[Gegevensitems]
# # # # #

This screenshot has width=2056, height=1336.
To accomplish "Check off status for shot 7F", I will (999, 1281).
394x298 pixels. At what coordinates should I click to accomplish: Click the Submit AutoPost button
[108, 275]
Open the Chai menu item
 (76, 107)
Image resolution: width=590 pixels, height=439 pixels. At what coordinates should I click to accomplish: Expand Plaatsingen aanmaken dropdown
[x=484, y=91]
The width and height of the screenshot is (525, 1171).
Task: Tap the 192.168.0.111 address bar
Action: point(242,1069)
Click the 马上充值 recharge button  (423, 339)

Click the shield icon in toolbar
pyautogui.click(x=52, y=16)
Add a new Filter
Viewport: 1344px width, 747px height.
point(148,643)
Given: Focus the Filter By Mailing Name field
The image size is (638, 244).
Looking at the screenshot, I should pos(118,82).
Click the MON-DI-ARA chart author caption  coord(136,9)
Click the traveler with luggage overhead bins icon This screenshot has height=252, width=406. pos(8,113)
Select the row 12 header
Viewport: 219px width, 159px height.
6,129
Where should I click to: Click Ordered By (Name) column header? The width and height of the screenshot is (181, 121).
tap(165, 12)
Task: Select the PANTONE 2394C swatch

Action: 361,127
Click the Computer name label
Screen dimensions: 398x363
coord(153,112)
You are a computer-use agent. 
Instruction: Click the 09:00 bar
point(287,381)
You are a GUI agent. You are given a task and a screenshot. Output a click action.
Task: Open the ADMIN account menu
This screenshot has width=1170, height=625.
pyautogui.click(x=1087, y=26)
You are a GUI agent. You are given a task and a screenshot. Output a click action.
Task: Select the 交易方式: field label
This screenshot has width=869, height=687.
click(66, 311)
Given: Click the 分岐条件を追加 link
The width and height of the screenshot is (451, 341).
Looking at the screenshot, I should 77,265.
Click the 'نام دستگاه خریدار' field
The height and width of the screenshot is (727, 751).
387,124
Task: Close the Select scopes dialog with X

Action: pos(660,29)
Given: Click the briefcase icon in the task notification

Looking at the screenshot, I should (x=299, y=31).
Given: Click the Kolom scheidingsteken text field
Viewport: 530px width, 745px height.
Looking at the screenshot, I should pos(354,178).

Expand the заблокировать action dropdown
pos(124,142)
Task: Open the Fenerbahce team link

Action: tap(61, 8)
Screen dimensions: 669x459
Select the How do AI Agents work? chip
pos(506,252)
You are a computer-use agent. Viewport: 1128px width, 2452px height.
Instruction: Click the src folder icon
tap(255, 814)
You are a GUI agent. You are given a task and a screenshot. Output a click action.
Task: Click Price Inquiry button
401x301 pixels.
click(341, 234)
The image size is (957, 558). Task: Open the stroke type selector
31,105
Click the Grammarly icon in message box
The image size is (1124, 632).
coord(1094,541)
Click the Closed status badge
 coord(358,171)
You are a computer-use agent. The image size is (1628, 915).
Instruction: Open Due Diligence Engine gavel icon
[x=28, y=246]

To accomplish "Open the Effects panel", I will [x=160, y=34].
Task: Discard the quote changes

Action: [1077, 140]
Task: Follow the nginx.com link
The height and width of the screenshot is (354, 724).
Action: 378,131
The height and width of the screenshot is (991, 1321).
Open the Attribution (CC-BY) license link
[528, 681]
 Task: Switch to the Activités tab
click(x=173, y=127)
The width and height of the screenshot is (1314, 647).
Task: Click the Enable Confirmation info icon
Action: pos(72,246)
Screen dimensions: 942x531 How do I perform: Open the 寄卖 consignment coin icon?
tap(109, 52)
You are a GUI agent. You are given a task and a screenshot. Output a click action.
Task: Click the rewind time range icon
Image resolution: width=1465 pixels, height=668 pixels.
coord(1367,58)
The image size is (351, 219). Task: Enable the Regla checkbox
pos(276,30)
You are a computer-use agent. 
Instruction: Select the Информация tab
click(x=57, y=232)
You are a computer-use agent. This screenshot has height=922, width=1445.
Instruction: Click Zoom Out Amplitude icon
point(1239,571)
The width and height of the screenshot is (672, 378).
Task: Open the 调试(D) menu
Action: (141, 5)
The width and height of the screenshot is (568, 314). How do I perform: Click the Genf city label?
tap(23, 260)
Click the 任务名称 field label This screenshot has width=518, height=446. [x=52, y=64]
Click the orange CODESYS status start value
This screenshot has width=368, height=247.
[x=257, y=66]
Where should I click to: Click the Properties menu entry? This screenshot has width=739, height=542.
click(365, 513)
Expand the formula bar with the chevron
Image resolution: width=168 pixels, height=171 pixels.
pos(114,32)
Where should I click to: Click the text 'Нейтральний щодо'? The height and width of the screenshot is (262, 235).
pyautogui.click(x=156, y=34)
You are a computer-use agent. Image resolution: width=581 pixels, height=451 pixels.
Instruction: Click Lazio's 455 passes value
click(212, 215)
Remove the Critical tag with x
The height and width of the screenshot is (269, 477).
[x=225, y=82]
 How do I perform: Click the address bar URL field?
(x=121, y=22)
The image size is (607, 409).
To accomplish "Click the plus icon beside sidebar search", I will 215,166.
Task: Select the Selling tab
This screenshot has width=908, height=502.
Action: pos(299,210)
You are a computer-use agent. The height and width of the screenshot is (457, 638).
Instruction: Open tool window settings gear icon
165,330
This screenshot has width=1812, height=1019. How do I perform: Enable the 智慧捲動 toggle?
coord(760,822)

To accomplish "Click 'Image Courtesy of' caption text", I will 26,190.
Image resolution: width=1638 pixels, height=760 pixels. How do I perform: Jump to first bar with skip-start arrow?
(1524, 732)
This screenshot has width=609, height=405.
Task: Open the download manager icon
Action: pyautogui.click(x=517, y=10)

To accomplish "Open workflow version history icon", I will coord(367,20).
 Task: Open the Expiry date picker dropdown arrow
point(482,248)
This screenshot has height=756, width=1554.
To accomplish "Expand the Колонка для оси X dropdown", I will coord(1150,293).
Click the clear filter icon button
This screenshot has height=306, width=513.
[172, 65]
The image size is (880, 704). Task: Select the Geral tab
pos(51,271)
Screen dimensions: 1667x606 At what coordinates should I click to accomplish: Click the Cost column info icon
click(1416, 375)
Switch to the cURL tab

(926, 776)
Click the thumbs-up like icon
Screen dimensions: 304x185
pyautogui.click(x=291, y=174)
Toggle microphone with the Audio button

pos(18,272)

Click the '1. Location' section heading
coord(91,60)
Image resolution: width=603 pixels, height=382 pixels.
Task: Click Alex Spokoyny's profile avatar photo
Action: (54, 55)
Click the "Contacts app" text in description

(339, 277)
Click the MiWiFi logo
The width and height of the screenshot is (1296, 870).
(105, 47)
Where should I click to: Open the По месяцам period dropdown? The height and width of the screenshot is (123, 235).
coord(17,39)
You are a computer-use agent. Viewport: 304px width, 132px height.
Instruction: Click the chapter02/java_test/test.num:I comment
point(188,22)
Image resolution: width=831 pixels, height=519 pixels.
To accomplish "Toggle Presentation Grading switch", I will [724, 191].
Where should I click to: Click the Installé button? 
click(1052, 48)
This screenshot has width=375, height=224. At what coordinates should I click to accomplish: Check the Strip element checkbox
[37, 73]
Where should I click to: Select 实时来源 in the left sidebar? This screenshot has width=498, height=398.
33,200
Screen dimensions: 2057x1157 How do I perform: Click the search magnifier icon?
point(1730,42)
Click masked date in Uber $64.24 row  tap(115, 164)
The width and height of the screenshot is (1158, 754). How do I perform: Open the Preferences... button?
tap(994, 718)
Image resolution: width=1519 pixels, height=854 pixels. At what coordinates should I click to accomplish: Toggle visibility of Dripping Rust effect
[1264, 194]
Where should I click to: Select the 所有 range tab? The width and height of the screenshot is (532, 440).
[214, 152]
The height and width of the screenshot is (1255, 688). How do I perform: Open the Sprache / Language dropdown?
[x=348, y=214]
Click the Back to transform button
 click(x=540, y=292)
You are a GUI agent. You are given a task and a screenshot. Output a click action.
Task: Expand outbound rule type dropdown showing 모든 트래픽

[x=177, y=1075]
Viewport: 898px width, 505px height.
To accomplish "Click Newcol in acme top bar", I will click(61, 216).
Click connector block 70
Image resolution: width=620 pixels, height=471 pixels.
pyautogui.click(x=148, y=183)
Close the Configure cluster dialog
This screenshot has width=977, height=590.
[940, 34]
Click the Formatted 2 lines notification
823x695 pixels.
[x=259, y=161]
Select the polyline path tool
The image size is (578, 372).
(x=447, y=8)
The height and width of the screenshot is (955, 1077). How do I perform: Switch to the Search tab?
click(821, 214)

# # # # #

- Probleemstelling
Selecteer in het materiaal elke regel waarin het woord "what" voorkomt, en neem die regels ongewijzigd over.

- Resultaat oefening
394x298 pixels. At what coordinates should I click to accomplish: Click the Submit AutoPost button
Image resolution: width=590 pixels, height=439 pixels. At what coordinates should I click to accomplish: Expand Plaatsingen aanmaken dropdown
Screen dimensions: 1667x606 At what coordinates should I click to accomplish: Click the Cost column info icon
This screenshot has width=375, height=224. At what coordinates should I click to accomplish: Check the Strip element checkbox
Image resolution: width=1519 pixels, height=854 pixels. At what coordinates should I click to accomplish: Toggle visibility of Dripping Rust effect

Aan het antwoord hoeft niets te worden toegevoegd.